I mean, Moses said, “Don’t worship the golden calf.” I always took that to be a direct criticism of the Dow Jones Industrial Average as the criteria by which you judge human happiness. You sort of know what’s happened to the stock market. So they all have to say something, but the abuse of it is so dangerous, because this is not a war about religion. It’s about oil and power, and if you understand that, then all the religious language disappears, and you can go back to following the culture of your faith. And I respect people of all faiths, and I would expect them to respect my faith, as well.

AMY GOODMAN: Perhaps one thing that has changed more than most other things has been the power of the media. What role do you see it playing now, as the sword or the shield?

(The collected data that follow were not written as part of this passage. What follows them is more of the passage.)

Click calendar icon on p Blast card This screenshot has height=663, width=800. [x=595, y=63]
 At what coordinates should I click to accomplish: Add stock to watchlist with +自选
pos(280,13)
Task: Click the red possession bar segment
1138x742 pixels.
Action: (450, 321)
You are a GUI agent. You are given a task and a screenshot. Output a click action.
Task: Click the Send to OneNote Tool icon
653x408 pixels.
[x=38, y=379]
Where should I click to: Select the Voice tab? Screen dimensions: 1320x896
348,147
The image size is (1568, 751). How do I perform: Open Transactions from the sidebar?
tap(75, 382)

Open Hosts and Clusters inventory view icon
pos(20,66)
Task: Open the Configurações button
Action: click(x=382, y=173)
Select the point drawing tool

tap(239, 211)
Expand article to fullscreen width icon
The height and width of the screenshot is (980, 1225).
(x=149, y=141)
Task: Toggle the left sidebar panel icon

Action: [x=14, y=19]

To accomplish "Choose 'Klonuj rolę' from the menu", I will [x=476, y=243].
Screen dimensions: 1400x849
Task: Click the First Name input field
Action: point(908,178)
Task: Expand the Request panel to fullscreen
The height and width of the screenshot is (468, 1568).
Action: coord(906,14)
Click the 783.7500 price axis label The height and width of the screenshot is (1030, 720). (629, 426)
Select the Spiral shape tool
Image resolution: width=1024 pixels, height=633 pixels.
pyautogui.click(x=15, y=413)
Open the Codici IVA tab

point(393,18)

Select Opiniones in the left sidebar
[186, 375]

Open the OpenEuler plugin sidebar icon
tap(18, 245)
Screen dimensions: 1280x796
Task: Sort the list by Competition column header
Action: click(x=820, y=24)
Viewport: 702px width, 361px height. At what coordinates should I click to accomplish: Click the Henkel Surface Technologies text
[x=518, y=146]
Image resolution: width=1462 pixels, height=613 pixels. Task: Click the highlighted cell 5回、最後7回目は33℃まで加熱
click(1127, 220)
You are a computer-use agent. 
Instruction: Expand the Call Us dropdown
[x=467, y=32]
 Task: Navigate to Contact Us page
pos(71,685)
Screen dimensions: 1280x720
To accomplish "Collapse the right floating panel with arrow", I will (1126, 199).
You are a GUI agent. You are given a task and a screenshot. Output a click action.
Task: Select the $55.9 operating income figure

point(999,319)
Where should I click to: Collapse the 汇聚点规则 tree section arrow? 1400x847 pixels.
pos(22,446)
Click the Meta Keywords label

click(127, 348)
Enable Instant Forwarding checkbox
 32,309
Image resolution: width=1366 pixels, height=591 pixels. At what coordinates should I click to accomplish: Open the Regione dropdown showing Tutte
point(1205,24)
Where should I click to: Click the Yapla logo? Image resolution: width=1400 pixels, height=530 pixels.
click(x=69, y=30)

TONY BENN: Well, I’m an old broadcaster myself. My first job was in the BBC as a producer in the North American Service in 1949, and I think the media have replaced religion, because, in the old days in Britain, you see, Henry VIII had a row with the Pope about one of his weddings. I can’t remember; he married six times. So he nationalized the Church of England. The Church of England is a nationalized institution. The bishops are appointed by the Prime Minister. The Prime Minister in Britain could be a Muslim or a Jew, an atheist; he would still appoint the Archbishop of Canterbury.

So, what the king recognized was that you have to have the church as a media on his side. So you went to church and the bishop would say, 'God wants to you do what the king wants you to do,' and now, with all the multinational corporations, Rupert Murdoch and all that, they’re in effect saying, 'You must do what the President tells you to do,' and in the interest of commercial interests as well. And so, what we need is a free media.

That’s why I’m so interested in the democracy movement. I think of you as the Martin Luther of the media, somebody who is able to hammer something, with a hammer on the Church in Rheims, I think, or wherever it was, proclaiming the right to think for ourselves. If we think for ourselves, we’re safe, but if we allow religion, if we allow the mullahs or the rabbis or the bishops to control what you think, or if you allow Rupert Murdoch to control what you think, then truthfully, we become slaves in a society, which we ought to control, because it belongs to us.

Thomas Paine said, “God didn’t make rich or poor. He made men and women, and he gave the earth to be their inheritance,” and he also said, “My country is the world, and my religion is to do good.” You can’t do better than that.

AMY GOODMAN: Tony Benn, I want to thank you very much for being with us. We have interviewed you for so many years on the telephone or when you came to the United States. It’s very nice to come here on your soil.

TONY BENN: Good luck.

AMY GOODMAN: Tony Benn, long-time Member of Parliament, is the longest-serving Member of Parliament in the Labour Party, now the head of the Stop the War Coalition.